TASK OBJECTIVE — Print the Earth Day piece on barren tide pools in full, with every word and line unchanged.
### PROVIDED PASSAGE
Barren Tide Pools for Earth Day

Does Anyone Else Feel the Loss of Life?

Tide pools, beautiful but nearly lifeless | Peter Lackner

With Earth Day approaching, the following question takes on even more importance. We cannot celebrate the ocean’s recovery when in fact the situation has become more severe than ever, despite all efforts of ecology-minded people and organizations to restore the coastline to its former opulence:

A question for you who grew up exploring Southern Californian tide pools — or others on more distant shores: Am I alone in feeling some melancholy when nowadays looking into the delightful miniature ponds that appear among boulders at low tide? I don’t mean the new ones created by the extreme loss of sand in this year’s storms, but rather the seasoned ones whose moss and sea grass have been groomed by the moving tides over many years, maintained to perfection like little bonsai gardens with ponds.

The pools themselves are as beautiful as they were when I was a curious kid climbing from rock to rock, never tiring of seeing more. But now something is sadly amiss and simply missing: Sea Life.

“And now I try to find even one of these species in such inviting, healthy looking pools and am usually disappointed.” | Peter Lackner

Beginning with the 1969 oil spill that devastated this coastline, the teeming variety of living, moving creatures largely disappeared and still has not really returned. And this ongoing tragedy is happening within a prestigious marine sanctuary that supposedly has the most protected and healthiest waters on any U.S. coast.
######
### THE DATA
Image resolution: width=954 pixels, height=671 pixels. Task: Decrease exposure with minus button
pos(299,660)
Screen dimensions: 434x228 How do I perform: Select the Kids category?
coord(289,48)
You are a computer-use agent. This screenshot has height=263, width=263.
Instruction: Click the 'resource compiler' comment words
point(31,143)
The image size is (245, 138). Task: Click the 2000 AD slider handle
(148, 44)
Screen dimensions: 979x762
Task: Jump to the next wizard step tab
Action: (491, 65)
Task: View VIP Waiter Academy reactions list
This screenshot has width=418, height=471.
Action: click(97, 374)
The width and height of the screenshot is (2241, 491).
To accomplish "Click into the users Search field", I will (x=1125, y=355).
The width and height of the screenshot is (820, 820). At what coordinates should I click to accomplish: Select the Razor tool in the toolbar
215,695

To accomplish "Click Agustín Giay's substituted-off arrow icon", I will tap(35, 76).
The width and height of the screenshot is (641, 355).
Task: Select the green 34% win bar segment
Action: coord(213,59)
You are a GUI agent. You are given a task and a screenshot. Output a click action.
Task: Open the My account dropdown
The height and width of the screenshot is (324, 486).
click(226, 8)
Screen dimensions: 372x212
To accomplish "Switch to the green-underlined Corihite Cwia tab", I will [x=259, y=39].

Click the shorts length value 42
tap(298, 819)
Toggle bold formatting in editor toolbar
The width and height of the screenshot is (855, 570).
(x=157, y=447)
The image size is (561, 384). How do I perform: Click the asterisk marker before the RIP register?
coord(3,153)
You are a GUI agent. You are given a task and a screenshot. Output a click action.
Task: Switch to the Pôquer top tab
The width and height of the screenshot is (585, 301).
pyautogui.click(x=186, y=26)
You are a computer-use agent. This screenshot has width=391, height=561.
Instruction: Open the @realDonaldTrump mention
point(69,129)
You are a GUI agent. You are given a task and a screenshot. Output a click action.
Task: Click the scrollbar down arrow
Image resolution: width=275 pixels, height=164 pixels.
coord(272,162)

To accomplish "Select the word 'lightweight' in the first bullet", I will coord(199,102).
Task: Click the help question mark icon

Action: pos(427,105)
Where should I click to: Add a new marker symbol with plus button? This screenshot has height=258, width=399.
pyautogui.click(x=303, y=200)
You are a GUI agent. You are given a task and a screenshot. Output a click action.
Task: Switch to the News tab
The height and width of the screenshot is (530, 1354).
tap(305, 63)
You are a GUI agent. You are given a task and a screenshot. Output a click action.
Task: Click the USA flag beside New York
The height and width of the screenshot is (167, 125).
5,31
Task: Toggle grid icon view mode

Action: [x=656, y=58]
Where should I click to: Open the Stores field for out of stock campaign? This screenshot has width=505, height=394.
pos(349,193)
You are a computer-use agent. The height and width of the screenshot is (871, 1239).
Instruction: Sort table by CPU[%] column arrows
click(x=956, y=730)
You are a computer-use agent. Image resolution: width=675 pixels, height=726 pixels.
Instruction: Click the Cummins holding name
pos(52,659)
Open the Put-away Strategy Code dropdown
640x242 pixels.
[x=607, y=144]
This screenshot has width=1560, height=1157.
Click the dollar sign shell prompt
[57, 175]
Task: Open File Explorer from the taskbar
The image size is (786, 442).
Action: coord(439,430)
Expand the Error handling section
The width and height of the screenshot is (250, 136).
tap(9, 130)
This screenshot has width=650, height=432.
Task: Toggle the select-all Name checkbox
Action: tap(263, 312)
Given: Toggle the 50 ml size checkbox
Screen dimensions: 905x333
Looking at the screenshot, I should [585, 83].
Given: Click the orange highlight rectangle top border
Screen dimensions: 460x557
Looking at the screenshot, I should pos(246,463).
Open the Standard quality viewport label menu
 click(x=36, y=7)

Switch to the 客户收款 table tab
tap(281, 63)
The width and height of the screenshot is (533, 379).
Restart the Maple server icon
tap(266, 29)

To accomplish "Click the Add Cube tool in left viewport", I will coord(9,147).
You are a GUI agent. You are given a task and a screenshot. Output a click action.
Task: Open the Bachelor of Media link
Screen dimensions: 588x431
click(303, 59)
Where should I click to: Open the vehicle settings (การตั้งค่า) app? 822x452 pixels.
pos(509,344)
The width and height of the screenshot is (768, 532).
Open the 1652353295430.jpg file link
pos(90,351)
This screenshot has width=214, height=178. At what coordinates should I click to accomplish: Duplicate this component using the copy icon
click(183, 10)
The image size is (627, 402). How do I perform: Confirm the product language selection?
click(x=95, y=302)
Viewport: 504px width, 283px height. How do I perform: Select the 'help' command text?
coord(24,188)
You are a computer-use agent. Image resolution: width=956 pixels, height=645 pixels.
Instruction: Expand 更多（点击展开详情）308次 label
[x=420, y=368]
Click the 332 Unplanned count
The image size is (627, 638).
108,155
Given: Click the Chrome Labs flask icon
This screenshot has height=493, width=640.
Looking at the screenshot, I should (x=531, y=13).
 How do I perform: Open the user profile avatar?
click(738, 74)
######
SOLUTION —
Barren Tide Pools for Earth Day

Does Anyone Else Feel the Loss of Life?

Tide pools, beautiful but nearly lifeless | Peter Lackner

With Earth Day approaching, the following question takes on even more importance. We cannot celebrate the ocean’s recovery when in fact the situation has become more severe than ever, despite all efforts of ecology-minded people and organizations to restore the coastline to its former opulence:

A question for you who grew up exploring Southern Californian tide pools — or others on more distant shores: Am I alone in feeling some melancholy when nowadays looking into the delightful miniature ponds that appear among boulders at low tide? I don’t mean the new ones created by the extreme loss of sand in this year’s storms, but rather the seasoned ones whose moss and sea grass have been groomed by the moving tides over many years, maintained to perfection like little bonsai gardens with ponds.

The pools themselves are as beautiful as they were when I was a curious kid climbing from rock to rock, never tiring of seeing more. But now something is sadly amiss and simply missing: Sea Life.

“And now I try to find even one of these species in such inviting, healthy looking pools and am usually disappointed.” | Peter Lackner

Beginning with the 1969 oil spill that devastated this coastline, the teeming variety of living, moving creatures largely disappeared and still has not really returned. And this ongoing tragedy is happening within a prestigious marine sanctuary that supposedly has the most protected and healthiest waters on any U.S. coast.